::: Source text :::

2019 sees the start of the roll-out of the new Leases accounting standard (NZ IFRS 16) for for-profit entities that apply NZ IFRS and NZ IFRS (RDR) (“NZ GAAP”).
As detailed in previous Cheat Sheets NZ IFRS 16 will result in most current operating leases now being recognised on-balance sheet for lessees.
Also, it should be noted that NZ IFRS 16 may result in certain “non-large” for-profit companies, partnerships and limited partnerships, becoming “large”, by pushing them over the asset thresholds, thus triggering a step-up into NZ GAAP.
This Cheat Sheet, together with a quick checklist, has been produced as a high-level overview to highlight various application areas which may require specific attention when transitioning.
Need Assistance with your Transition?
BDO Accounting Advisory Services is a dedicated service line available to assist entities in transitioning to NZ IFRS 16. Further details are provided on the following page for your information.
- How are you planning to transition?
- What leases are coming on balance sheet?
- Factors impacting the Lease payment liability (LPL)
- Factors impacting the Right-of-use asset (RoUA)
- Other issues
1. How are you planning to transition?
NZ IFRS 16 has two overarching transition options available:
Fully Retrospective Method (FRM) | Modified Retrospective Method (MRM) |
|
|
Each of the two approaches have their own pros and cons.
The FRM for example will be particularly onerous to implement for entities with large and/or aged property lease portfolios, however it does provide fully comparative information (if this is important to stakeholders).
The MRM by comparison simply looks to “draw a line in the sand” and get leases onto the balance sheet as painlessly as possible. This does however come at the expense of fully comparative information. Technically speaking, the asset-side on transition is based on a retrospective (“brought-forward”) amount from the start of the lease, however a couple of additional practical expedients provide relief from this potentially onerous calculation:
- Ability to simply set the asset-side equal to the liability (plus or minus any accruals), and
- Using hindsight (i.e. actual events) to determine the lease term and associated lease payments (refer to section 3 below) if the brought-forward amount were to be calculated.
Accordingly, the nature and extent of information to be gathered, and management estimates and judgements to be made, is directly dependent on which transition method is adopted.
For an entity to focus its transition approach and mitigate time and cost, it is recommended that entities assess the transition methods upfront, make a clear determination, and progress the approach as soon as reasonably possible.
2. What leases are coming on balance sheet?
Certain arrangements may now be leases, while certain leases can be scoped out of coming on-balance sheet. Management will need to assess and make determinations regarding these.

:::

Directions for this task> Continue the NZ IFRS 16 transition overview above, picking up right after its last sentence.

::: Records supplied :::

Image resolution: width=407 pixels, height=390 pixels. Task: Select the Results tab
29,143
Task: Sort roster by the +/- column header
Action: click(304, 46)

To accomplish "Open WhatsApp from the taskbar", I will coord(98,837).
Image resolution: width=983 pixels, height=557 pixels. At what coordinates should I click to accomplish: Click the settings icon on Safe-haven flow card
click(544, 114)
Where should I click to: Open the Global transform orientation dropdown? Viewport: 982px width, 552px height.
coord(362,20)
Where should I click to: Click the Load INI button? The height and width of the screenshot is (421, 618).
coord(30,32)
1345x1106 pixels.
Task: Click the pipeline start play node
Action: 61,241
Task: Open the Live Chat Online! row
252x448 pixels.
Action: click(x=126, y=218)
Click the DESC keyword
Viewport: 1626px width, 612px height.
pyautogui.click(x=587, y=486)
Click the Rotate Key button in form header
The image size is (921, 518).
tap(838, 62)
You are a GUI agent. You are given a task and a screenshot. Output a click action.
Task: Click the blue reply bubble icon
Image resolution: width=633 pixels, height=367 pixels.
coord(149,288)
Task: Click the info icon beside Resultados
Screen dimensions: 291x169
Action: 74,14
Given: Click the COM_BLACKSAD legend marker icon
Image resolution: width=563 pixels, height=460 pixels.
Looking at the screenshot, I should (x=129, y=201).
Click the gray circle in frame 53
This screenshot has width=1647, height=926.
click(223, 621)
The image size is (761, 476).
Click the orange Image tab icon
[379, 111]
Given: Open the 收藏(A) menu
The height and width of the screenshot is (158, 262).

:::

Expected answer>
|
|
Relevant to my entity? |
Short-term leases |
On an asset-class by asset-class basis, an entity can elect to recognise leases with a maximum lease term of 12 months or less in profit or loss, rather than on balance sheet. |
YES / NO / ? |
Low-value-asset leases |
On a lease-by-lease basis, an entity can elect to recognise leases of low-value assets in profit or loss, rather than on balance sheet. |
YES / NO / ? |
Lease expiring within 12 months of transition |
Under the MRM transition option, leases that expire within 12 months of transition date are able to be recognised in profit or loss, rather than on balance sheet |
YES / NO / ? |
Current Finance leases |
Under the MRM transition option, ALL finance leases must remain on balance sheet, even if short-term, low-value, or expiring within 12 months of transition. |
YES / NO / ? |
Take-or-pay arrangements |
Previous accounting standards took a “form” over “substance” approach to whether these arrangements were or where not leases, which may change under NZ IFRS 16. |
YES / NO / ? |
3. Factors impacting the Lease payment liability (LPL)
Because the LPL represents the net present value (NPV) of future lease payments, determinations regarding: (i) the length of the lease payment stream (“lease term”); (ii) the value of the lease payments in the lease term; and, (iii) the discount rate; must be made.
While this may be straight forward for “vanilla” fixed-term, fixed-rate leases, this is not always the case for other types of leases – in particular, property leases, which may have many of the features below.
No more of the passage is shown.